作者
Wen-Wei Liao,Mobin Asri,Jana Ebler,Daniel Doerr,Marina Haukness,Glenn Hickey,Shuangjia Lu,Julian Lucas,Jean Monlong,Haley J. Abel,Silvia Buonaiuto,Xian Chang,Haoyu Cheng,Justin Jang Hann Chu,Vincenza Colonna,Jordan M. Eizenga,Xiaowen Feng,Christian S. Fischer,Robert S. Fulton,Shilpa Garg,Cristian Groza,Andrea Guarracino,William S. Harvey,Simon Heumos,Kerstin Howe,Miten Jain,Tsung-Yu Lu,Charles Markello,Fergal J. Martin,Matthew G. E. Mitchell,Katherine M. Munson,Moses Njagi Mwaniki,Adam M. Novak,Hugh E. Olsen,Trevor Pesout,David Porubsky,Mark G. Sterken,Jonas Andreas Sibbesen,Chad Tomlinson,Flavia Villani,Mitchell R. Vollger,Guillaume Bourque,Mark Chaisson,Paul Flicek,Adam M. Phillippy,Justin M. Zook,Evan E. Eichler,David Haussler,Erich D. Jarvis,Karen H. Miga,Ting Wang,Erik Garrison,Tobias Marschall,Ira M. Hall,Heng Li,Benedict Paten
摘要
Abstract The Human Pangenome Reference Consortium (HPRC) presents a first draft human pangenome reference.

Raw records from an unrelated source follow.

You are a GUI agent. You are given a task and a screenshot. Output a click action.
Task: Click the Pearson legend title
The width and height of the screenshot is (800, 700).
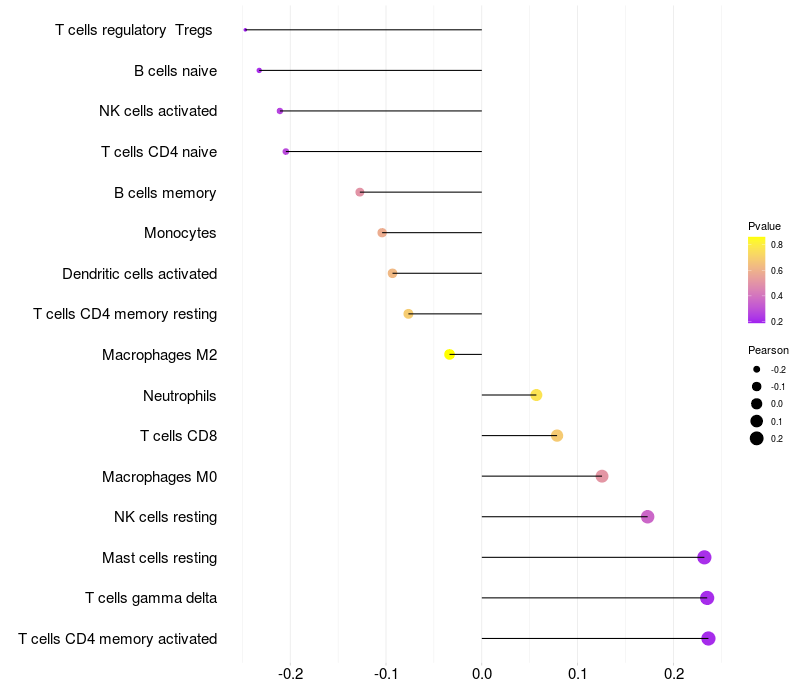pyautogui.click(x=768, y=350)
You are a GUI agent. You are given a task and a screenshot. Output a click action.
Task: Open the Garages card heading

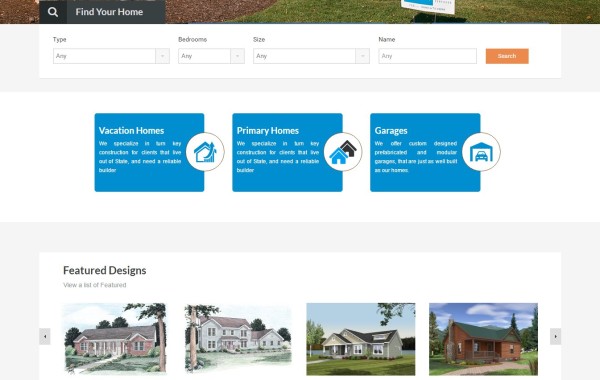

The pangenome contains 47 phased, diploid assemblies from a cohort of genetically diverse individuals. These assemblies cover more than 99% of the expected sequence and are more than 99% accurate at the structural and base-pair levels. Based on alignments of the assemblies, we generated a draft pangenome that captures known variants and haplotypes, reveals novel alleles at structurally complex loci, and adds 119 million base pairs of euchromatic polymorphic sequence and 1,529 gene duplications relative to the existing reference, GRCh38. Roughly 90 million of the additional base pairs derive from structural variation. Using our draft pangenome to analyze short-read data reduces errors when discovering small variants by 34% and boosts the detected structural variants per haplotype by 104% compared to GRCh38-based workflows, and by 34% compared to using previous diversity sets of genome assemblies.